El número fue al principio un conjunto de referencia coordinable con otro conjunto: el de las cosas a contar: el pastor nómada guardaría en su bolsa tantas piedritas como ovejas tenía en su redil, o trazaría en el suelo muchas rayas (exagerando un poco, seguramente) para explicar a sus hijos cuántas águilas había derribado en su vida, o doblaría el pulgar para indicar a la tribu que había descubierto un rico coto de caza a cuatro días de camino.

Pero un día los hombres se cansaron de trazar rayas y cargar piedritas —la pereza es la musa de la sabiduría— e inventaron símbolos para abreviar la ‘escritura’ numérica.
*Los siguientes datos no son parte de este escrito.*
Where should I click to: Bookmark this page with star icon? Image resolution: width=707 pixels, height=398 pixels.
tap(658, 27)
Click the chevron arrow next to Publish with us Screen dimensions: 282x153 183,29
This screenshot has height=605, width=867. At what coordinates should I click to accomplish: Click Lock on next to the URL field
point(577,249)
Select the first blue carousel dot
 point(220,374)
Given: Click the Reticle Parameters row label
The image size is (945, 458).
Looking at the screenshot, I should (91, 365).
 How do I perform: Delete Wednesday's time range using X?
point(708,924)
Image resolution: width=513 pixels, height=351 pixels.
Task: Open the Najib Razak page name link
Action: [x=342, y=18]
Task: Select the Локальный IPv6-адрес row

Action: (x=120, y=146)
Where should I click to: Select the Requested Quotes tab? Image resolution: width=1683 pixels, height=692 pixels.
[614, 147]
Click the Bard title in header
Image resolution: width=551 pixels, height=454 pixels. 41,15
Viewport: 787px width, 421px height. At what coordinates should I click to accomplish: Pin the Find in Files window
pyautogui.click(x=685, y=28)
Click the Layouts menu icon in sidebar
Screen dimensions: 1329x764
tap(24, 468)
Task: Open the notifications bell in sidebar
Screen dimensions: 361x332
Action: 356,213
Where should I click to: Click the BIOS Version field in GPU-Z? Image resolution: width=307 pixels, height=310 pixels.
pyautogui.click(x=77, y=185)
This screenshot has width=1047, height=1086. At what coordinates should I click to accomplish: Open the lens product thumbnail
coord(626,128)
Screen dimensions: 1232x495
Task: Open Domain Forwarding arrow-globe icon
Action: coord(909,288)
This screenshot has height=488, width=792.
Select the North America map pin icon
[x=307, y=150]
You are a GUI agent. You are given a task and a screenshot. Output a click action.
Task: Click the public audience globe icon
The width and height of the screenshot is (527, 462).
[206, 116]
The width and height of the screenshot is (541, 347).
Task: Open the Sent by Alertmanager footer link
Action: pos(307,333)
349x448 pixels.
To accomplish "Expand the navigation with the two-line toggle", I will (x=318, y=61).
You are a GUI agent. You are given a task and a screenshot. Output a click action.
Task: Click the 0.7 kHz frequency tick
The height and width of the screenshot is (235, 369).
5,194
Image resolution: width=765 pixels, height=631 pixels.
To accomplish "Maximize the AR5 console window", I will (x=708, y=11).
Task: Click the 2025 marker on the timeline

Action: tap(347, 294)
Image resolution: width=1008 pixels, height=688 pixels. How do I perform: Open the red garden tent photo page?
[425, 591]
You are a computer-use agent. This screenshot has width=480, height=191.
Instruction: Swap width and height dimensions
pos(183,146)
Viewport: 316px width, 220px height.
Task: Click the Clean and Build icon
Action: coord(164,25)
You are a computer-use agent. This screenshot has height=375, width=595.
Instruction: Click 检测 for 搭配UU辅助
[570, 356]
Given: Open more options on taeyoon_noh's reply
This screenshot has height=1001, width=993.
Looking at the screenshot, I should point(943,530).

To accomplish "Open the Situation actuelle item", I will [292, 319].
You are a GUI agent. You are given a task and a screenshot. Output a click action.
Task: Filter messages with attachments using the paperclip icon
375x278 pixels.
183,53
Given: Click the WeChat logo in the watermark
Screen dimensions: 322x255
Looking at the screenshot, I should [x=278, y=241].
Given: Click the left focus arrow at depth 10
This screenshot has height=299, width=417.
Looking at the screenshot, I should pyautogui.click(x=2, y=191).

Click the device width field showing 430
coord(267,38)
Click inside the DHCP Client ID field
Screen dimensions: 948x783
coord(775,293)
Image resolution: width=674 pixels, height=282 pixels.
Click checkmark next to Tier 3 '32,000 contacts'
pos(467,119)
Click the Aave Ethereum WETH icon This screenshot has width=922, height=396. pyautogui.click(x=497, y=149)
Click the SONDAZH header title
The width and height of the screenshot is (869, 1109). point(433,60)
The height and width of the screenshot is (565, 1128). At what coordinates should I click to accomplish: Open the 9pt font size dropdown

El hecho sucedió en la primera mitad del segundo milenio antes de Cristo en Egipto, Mesopotamia, India y China. (Los documentos numéricos más antiguos que se conocen son el papiro egipcio Rhind del siglo XVIII, unas tablillas de arcilla mesopotámicas del XVII y un calendario astronómico chino del XVI a.C.).

Superando el engorroso sistema de numeración aditivo de los egipcios (similar al que mucho después usaron los romanos), los mesopotámicos inventaron el sistema de numeración posicional de base 60 (del que se derivó el de base 10: unidades, decenas, centenas, etc.). Como aún no se inventaba el cero, su casilla permanecía vacía. El número 108, demos por caso, se escribía 1_8. Por esto los hindúes lo llamaron sunya, vacío, e inventaron los caracteres “arábigos” 1, 2, 3, 4, 5, 6, 7, 8 y 9, que son hoy el único lenguaje internacional que de verdad funciona. Los árabes copiaron de los hindúes la forma de estos caracteres, el islam los introdujo en Europa y algún historiador despistado los bautizó para siempre “cifras arábigas”.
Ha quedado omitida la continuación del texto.